* [DATA TO USE]:
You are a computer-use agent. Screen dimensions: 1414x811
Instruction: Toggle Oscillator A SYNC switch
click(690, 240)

...

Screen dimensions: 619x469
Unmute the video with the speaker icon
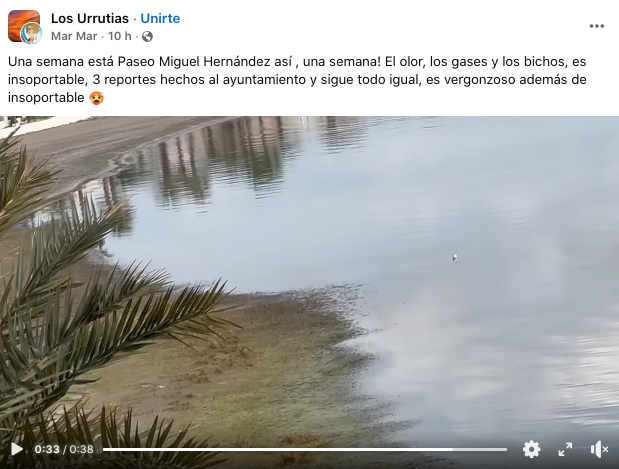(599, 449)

==

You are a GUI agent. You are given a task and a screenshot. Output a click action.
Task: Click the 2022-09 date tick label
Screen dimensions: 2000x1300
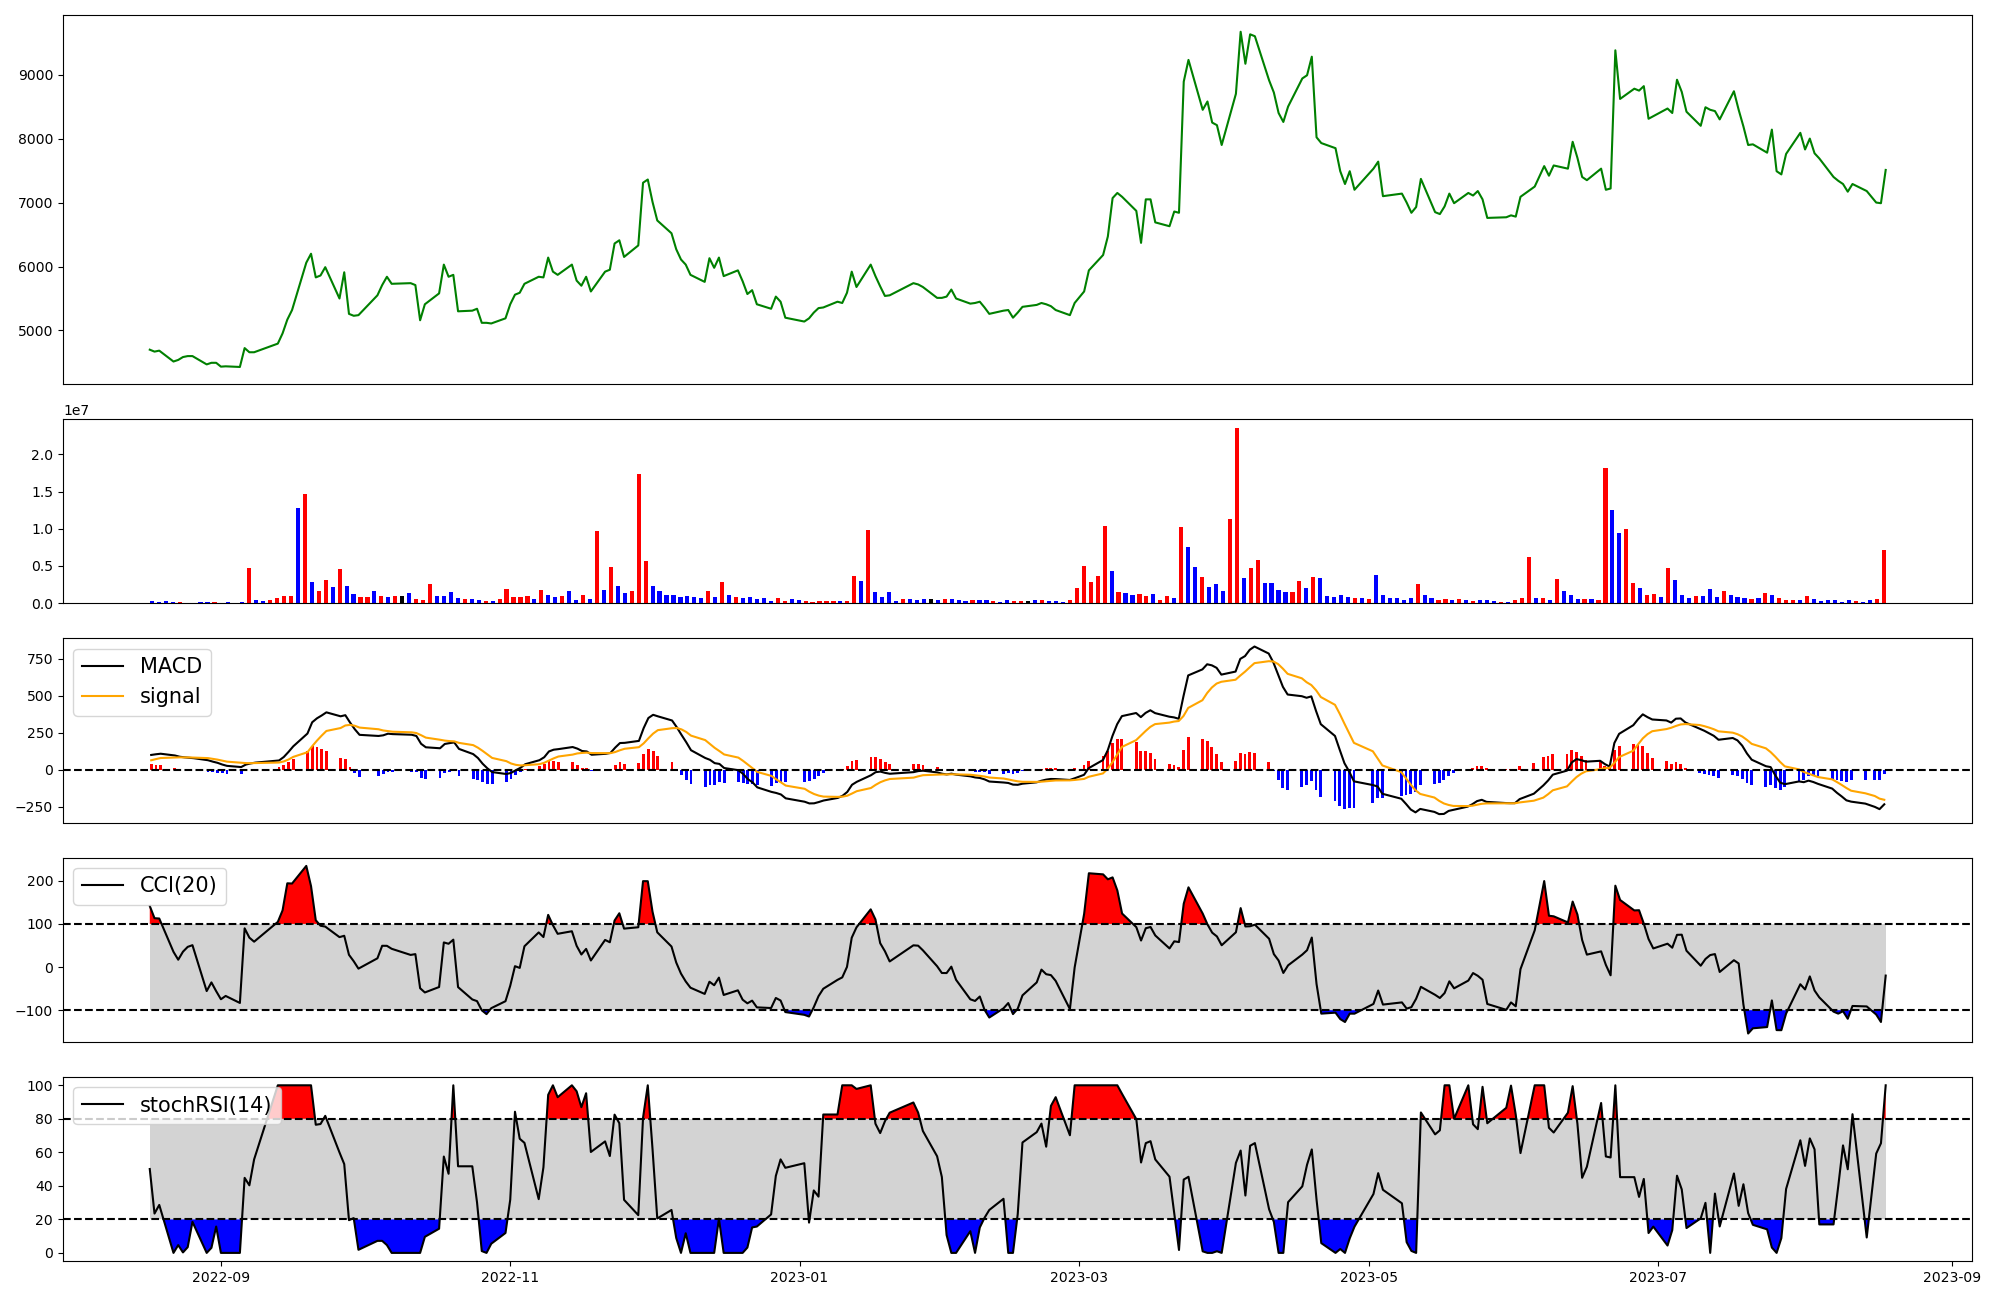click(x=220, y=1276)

* [GOAL OF THE EXERCISE]:
Tally up how many lines in the records contain the string "agent". Answer with that figure only.

* [RESPONSE]:
2